If he or she says I don’t love you…then believe it. Even if the person goes back later to say,”Oh I didn’t mean it,” you still should consider that person trouble or the relationship troubled. Using cruel words during a fight is not productive and threats are not kind.
A Storm Is Brewing
Things may not be kosher when your partner does these things:
- Doesn’t make time to spend with you
- Is distant or constantly “busy”
- Uninterested in sex
- Picking you apart–finding a flaw in everything you do or say
- Less Affectionate
You’re No Good, You’re No Good, You’re No Good. Baby, you’re no good
See above–picking apart…being constantly criticized is a surefire yet passive aggressive way, to tell your partner doesn’t love you anymore. It’s annoying and babyish–dumping or divorcing would be easier than tearing someone down, but it’s a sign it’s done.
Making the Effort
If you are married and having troubles and you suggest counseling, date nights, different ways to communicate, or more, and the person doesn’t want to try, just nail the coffin down now: love is dead. It takes two to tango and if the person won’t be on his/her dancing shoes, it doesn’t matter how well you foxtrot.
Lying is not helpful and a sure sign that the person has a lot to cover up. That’s not love.
Do you feel awful around the person most of the time? He/she doesn’t love you.
He/she may still love you, and it could be the person is depressed, stressed, biologically challenged with some issue, or not confident in his or her own body, but it could also mean the person doesn’t want to put the effort in to keep the spark alive…
Or, is banging someone else.
Hopefully not, but it’s still not a good sign.

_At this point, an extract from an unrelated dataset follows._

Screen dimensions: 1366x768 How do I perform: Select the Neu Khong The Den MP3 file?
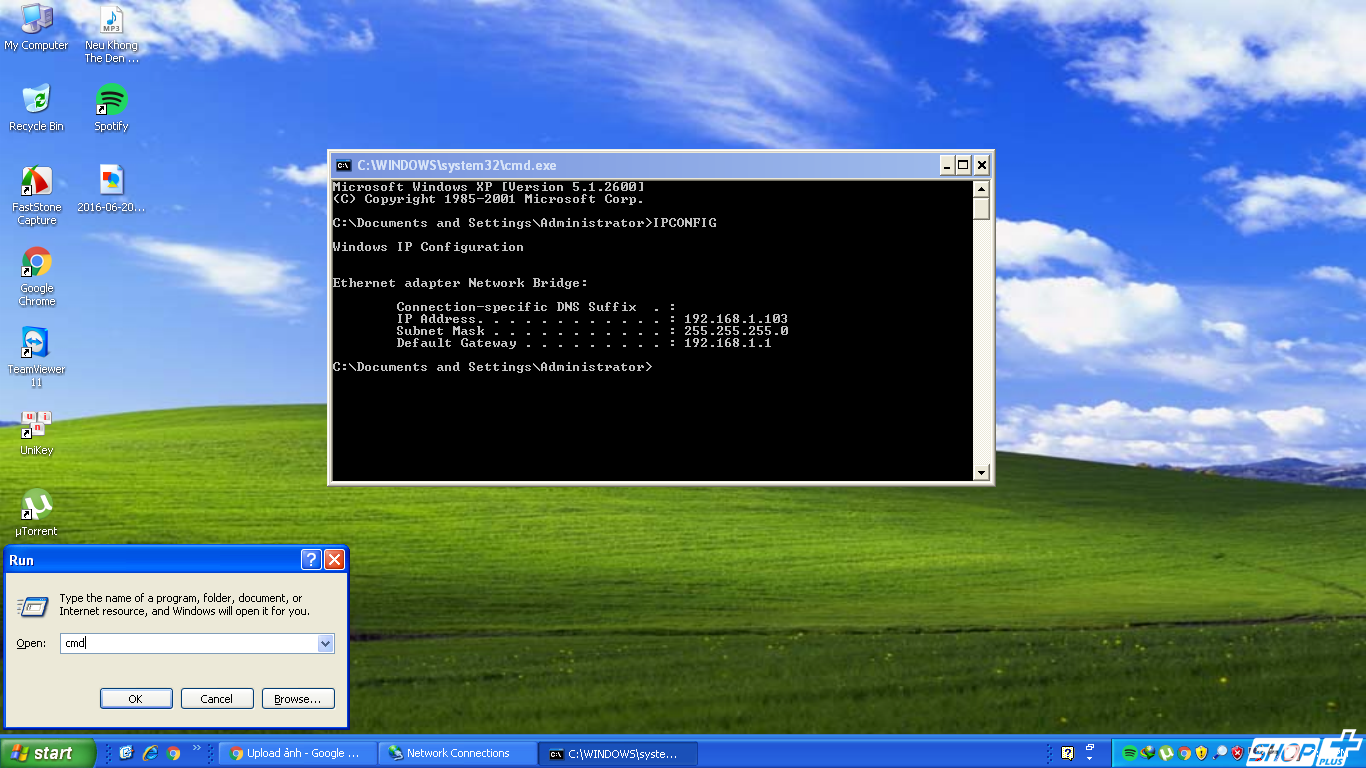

Love is not always chemicals and dopamine and oxytocin. Eventually, the fires die down, and so while it takes work and strategy to keep the passion alive, love is built on intimacy and companionship. Two strong separate people who can come together and yet be apart without leaving the other totally.
If you feel as if the person is straying, address it. If the person won’t try, in the words of a certain Frozen song, ‘Let it go.’
There has to be a better fish in the sea for you, and if not, at least you won’t drown in misery.